■ About this exercise
Set down, in full, every record in the block.

■ Collected data entries
══════════

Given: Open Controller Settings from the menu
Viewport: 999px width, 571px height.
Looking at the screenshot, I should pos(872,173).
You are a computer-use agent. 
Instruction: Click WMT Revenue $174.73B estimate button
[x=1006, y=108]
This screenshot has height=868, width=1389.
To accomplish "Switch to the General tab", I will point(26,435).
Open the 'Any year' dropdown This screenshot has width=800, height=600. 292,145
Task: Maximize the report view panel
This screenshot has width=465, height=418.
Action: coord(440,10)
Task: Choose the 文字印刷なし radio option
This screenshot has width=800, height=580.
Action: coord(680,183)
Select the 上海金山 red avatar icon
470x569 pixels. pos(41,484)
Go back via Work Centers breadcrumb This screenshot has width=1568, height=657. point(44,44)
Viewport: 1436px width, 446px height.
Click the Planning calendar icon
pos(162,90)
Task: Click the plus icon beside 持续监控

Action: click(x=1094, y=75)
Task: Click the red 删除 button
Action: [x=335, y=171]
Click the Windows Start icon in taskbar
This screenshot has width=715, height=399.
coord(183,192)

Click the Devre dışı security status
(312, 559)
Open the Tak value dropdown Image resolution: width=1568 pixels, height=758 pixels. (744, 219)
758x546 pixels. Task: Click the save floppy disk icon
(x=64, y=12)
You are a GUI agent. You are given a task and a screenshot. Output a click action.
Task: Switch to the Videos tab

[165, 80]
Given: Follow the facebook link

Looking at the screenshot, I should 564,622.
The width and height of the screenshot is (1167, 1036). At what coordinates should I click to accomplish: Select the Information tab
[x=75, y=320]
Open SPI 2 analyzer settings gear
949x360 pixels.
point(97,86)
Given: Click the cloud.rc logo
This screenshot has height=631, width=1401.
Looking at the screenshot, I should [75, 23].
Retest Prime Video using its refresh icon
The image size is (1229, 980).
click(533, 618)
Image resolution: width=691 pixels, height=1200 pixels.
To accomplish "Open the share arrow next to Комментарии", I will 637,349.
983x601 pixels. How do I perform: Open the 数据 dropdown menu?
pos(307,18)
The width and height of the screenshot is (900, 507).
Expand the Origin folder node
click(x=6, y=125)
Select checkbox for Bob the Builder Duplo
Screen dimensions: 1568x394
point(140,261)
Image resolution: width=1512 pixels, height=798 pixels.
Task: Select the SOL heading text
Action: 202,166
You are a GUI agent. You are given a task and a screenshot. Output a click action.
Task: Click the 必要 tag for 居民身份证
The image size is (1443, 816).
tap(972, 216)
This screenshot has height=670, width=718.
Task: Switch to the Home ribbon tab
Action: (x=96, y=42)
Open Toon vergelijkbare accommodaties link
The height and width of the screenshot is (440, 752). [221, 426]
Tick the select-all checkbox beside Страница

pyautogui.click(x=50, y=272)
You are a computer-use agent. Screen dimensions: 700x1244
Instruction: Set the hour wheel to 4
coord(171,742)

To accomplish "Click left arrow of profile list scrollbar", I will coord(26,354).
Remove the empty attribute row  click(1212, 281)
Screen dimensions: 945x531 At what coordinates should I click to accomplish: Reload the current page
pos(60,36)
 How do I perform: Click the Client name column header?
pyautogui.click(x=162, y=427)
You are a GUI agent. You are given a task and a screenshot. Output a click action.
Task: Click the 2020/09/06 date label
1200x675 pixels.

══════════

■ The answer
Given: Open Controller Settings from the menu
Viewport: 999px width, 571px height.
Looking at the screenshot, I should pos(872,173).
You are a computer-use agent. 
Instruction: Click WMT Revenue $174.73B estimate button
[x=1006, y=108]
This screenshot has height=868, width=1389.
To accomplish "Switch to the General tab", I will point(26,435).
Open the 'Any year' dropdown This screenshot has width=800, height=600. 292,145
Task: Maximize the report view panel
This screenshot has width=465, height=418.
Action: coord(440,10)
Task: Choose the 文字印刷なし radio option
This screenshot has width=800, height=580.
Action: coord(680,183)
Select the 上海金山 red avatar icon
470x569 pixels. pos(41,484)
Go back via Work Centers breadcrumb This screenshot has width=1568, height=657. point(44,44)
Viewport: 1436px width, 446px height.
Click the Planning calendar icon
pos(162,90)
Task: Click the plus icon beside 持续监控

Action: click(x=1094, y=75)
Task: Click the red 删除 button
Action: [x=335, y=171]
Click the Windows Start icon in taskbar
This screenshot has width=715, height=399.
coord(183,192)

Click the Devre dışı security status
(312, 559)
Open the Tak value dropdown Image resolution: width=1568 pixels, height=758 pixels. (744, 219)
758x546 pixels. Task: Click the save floppy disk icon
(x=64, y=12)
You are a GUI agent. You are given a task and a screenshot. Output a click action.
Task: Switch to the Videos tab

[165, 80]
Given: Follow the facebook link

Looking at the screenshot, I should 564,622.
The width and height of the screenshot is (1167, 1036). At what coordinates should I click to accomplish: Select the Information tab
[x=75, y=320]
Open SPI 2 analyzer settings gear
949x360 pixels.
point(97,86)
Given: Click the cloud.rc logo
This screenshot has height=631, width=1401.
Looking at the screenshot, I should [75, 23].
Retest Prime Video using its refresh icon
The image size is (1229, 980).
click(533, 618)
Image resolution: width=691 pixels, height=1200 pixels.
To accomplish "Open the share arrow next to Комментарии", I will 637,349.
983x601 pixels. How do I perform: Open the 数据 dropdown menu?
pos(307,18)
The width and height of the screenshot is (900, 507).
Expand the Origin folder node
click(x=6, y=125)
Select checkbox for Bob the Builder Duplo
Screen dimensions: 1568x394
point(140,261)
Image resolution: width=1512 pixels, height=798 pixels.
Task: Select the SOL heading text
Action: 202,166
You are a GUI agent. You are given a task and a screenshot. Output a click action.
Task: Click the 必要 tag for 居民身份证
The image size is (1443, 816).
tap(972, 216)
This screenshot has height=670, width=718.
Task: Switch to the Home ribbon tab
Action: (x=96, y=42)
Open Toon vergelijkbare accommodaties link
The height and width of the screenshot is (440, 752). [221, 426]
Tick the select-all checkbox beside Страница

pyautogui.click(x=50, y=272)
You are a computer-use agent. Screen dimensions: 700x1244
Instruction: Set the hour wheel to 4
coord(171,742)

To accomplish "Click left arrow of profile list scrollbar", I will coord(26,354).
Remove the empty attribute row  click(1212, 281)
Screen dimensions: 945x531 At what coordinates should I click to accomplish: Reload the current page
pos(60,36)
 How do I perform: Click the Client name column header?
pyautogui.click(x=162, y=427)
You are a GUI agent. You are given a task and a screenshot. Output a click action.
Task: Click the 2020/09/06 date label
1200x675 pixels.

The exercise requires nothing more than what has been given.